A travers son documentaire dans une petite ville choisie au hasard et ses habitants interrogés au fil des rencontres, Louis Malle peint une Amérique entrant dans les années 80 de manière optimiste. On ne peut nier le caractère accueillant et loquace des américains, la caméra leur étant presque naturelle. Ils parlent volontiers de leur famille, conjoint, enfants, logement ou travail. Cependant derrière cette entente générale se cache de très nombreuses divisions. Glencoe est une ville blanche, républicaine, agricole et protestante. Cela sous-entend des tabous profonds. L'homosexualité n'y est pas acceptée, les Noirs non plus. Des couplent se marient à 17 ans lorsque d'autres, des esprits libres épris de théâtre, approchent de la trentaine et ne se voient pas bâtir une famille simplement pour ressembler aux autres. Toutefois, on sent une ville soudée et homogène dans les grandes lignes.
Quand Louis Malle retourne à Glencoe 6 ans plus tard, au milieu des années 80, rien ne semble avoir bougé. Mais seul l'urbanisme n'a pas vieilli.
Les préoccupations des habitants ont recouvert leur optimisme. Reagan a déçu. Les parents s'inquiètent du sort de leurs enfants, se plaignent de la baisse du prix de leur production comprenant qu'il sera nécessaire à la survie de leur ferme que d'autres ferment. Les questions économiques, qui étaient déjà présentes en 79 mais de manière secondaires, sont maintenant au premier plan.
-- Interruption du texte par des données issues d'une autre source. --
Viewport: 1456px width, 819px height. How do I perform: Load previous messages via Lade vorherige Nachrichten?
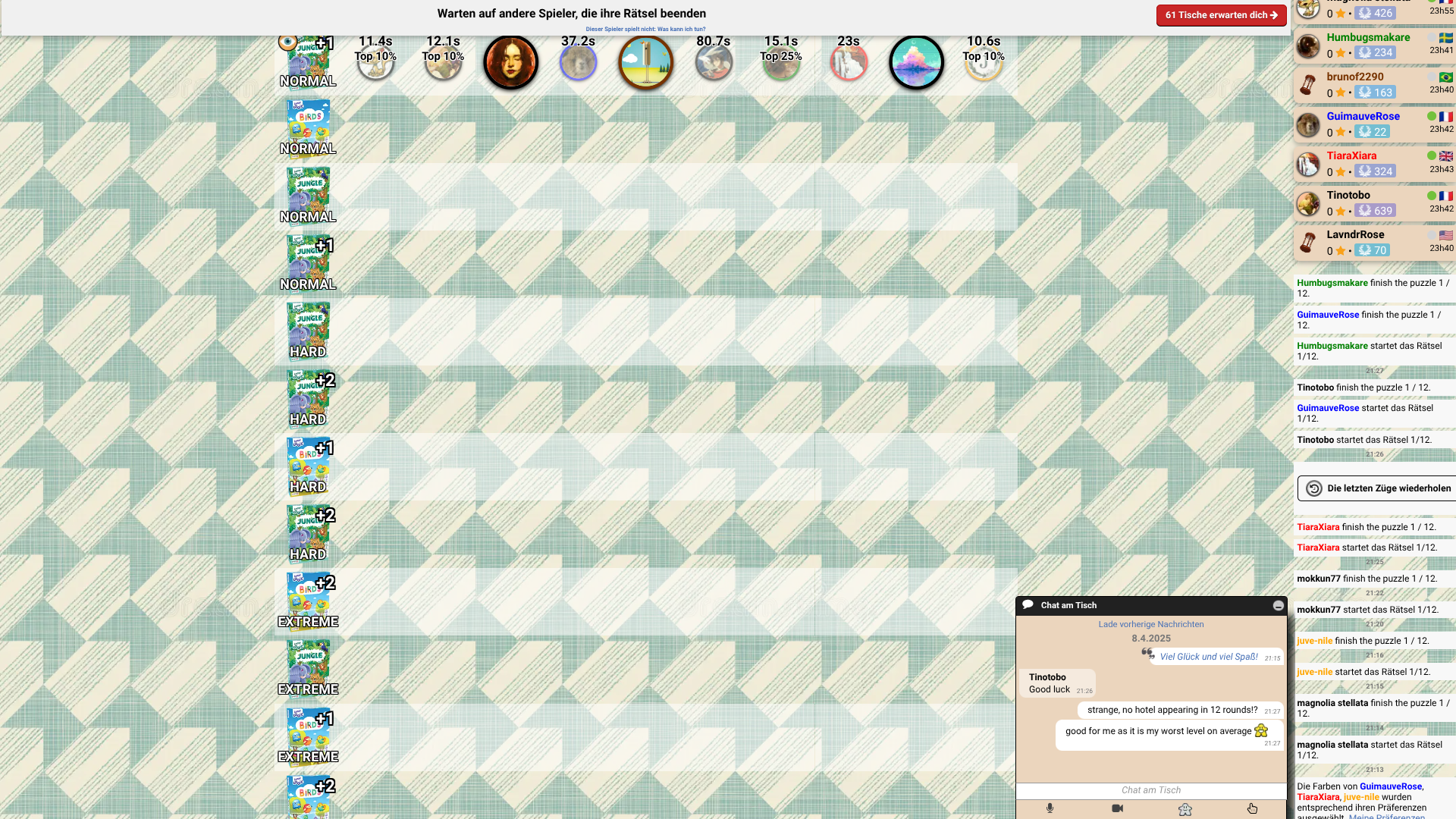(1151, 624)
Les habitants ne parlent plus que de ça. Cette morosité fait ressortir les fractures, qui ne sont pas apparues sous Trump. Il y a l'exemple de cet exploitant agricole qui explique que ce sont les juifs qui contrôlent le prix du blé, qu'il faut s'armer et ne plus payer les taxes et qu'une révolution aura lieu cet hiver. Tout le lexique du complotiste.
Louis Malle nous montre que même au pied du mur, l'Américain arrive encore à considérer l'économie comme une loi naturelle ou divine. C'est le propre du fascisme que de rejeter la faute sur un groupe déterminé, plutôt que de remettre en question le mode de production et le régime de propriété. Ainsi, lorsqu'une Amérique conservatrice et fermée sur sa communauté particulière est financièrement déprimée, il suffit de peu pour faire ressortir ce qu'il y a de plus diabolique au pays de Dieu.